*** Begin section ***
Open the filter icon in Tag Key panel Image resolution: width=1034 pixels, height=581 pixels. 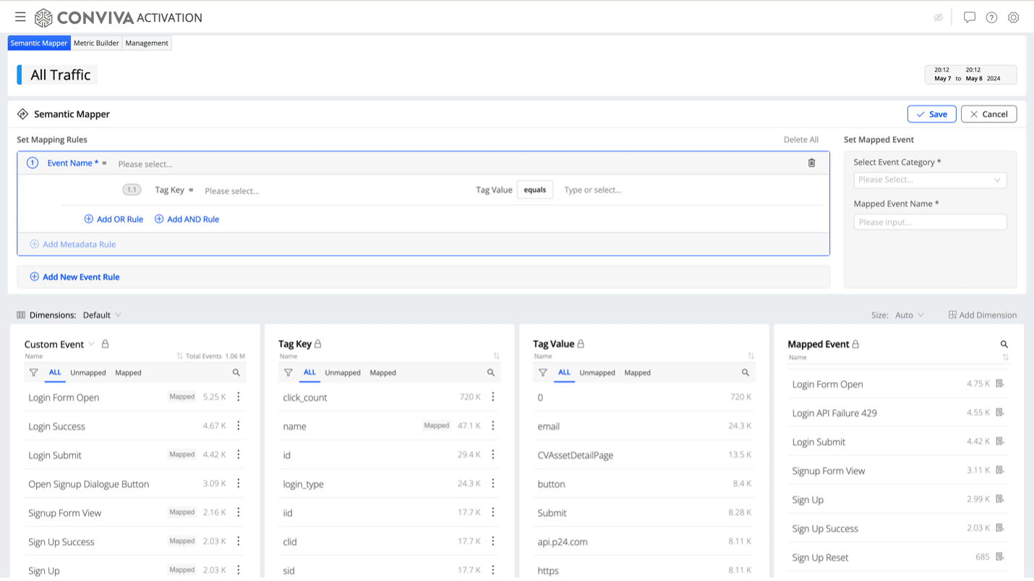pyautogui.click(x=288, y=373)
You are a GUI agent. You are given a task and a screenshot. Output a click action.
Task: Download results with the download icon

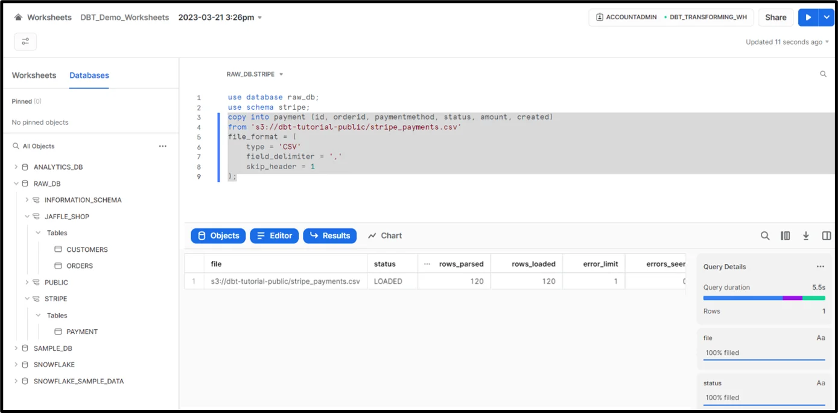(x=805, y=236)
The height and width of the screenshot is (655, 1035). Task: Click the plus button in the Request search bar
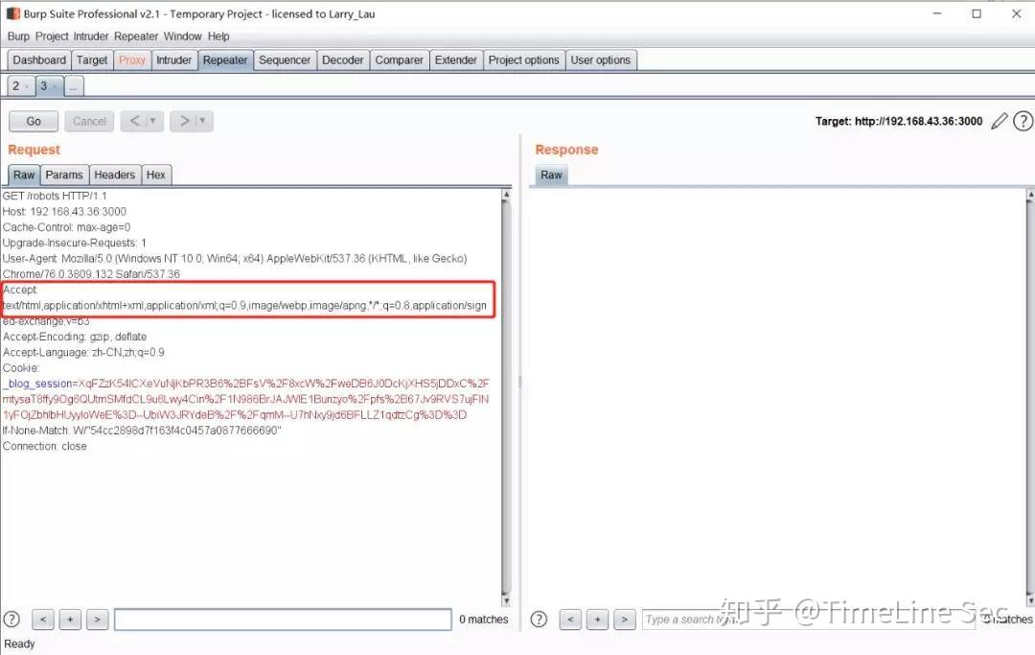[x=69, y=619]
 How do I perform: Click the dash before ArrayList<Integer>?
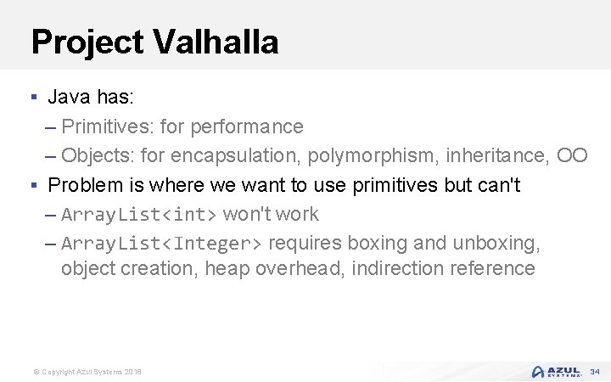pos(50,244)
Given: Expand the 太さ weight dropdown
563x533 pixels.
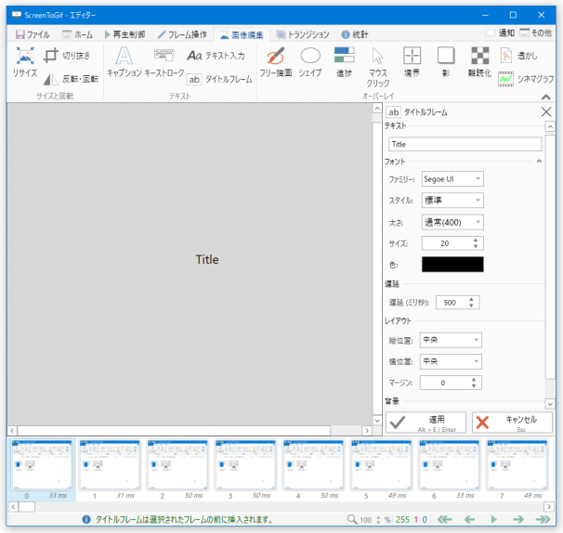Looking at the screenshot, I should pyautogui.click(x=452, y=221).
*** End section ***
▸ **PROBLEM STATEMENT**: Once you find the line containing "You are a GUI", retype it and every line after it through the last line of the records above, exactly. Add nothing else, and leave out the pictures.

▸ **TASK OUTPUT**:
You are a GUI agent. You are given a task and a screenshot. Output a click action.
Task: Download results with the download icon

(x=805, y=236)
The height and width of the screenshot is (655, 1035). Task: Click the plus button in the Request search bar
[x=69, y=619]
 How do I perform: Click the dash before ArrayList<Integer>?
pos(50,244)
Given: Expand the 太さ weight dropdown
563x533 pixels.
Looking at the screenshot, I should pyautogui.click(x=452, y=221).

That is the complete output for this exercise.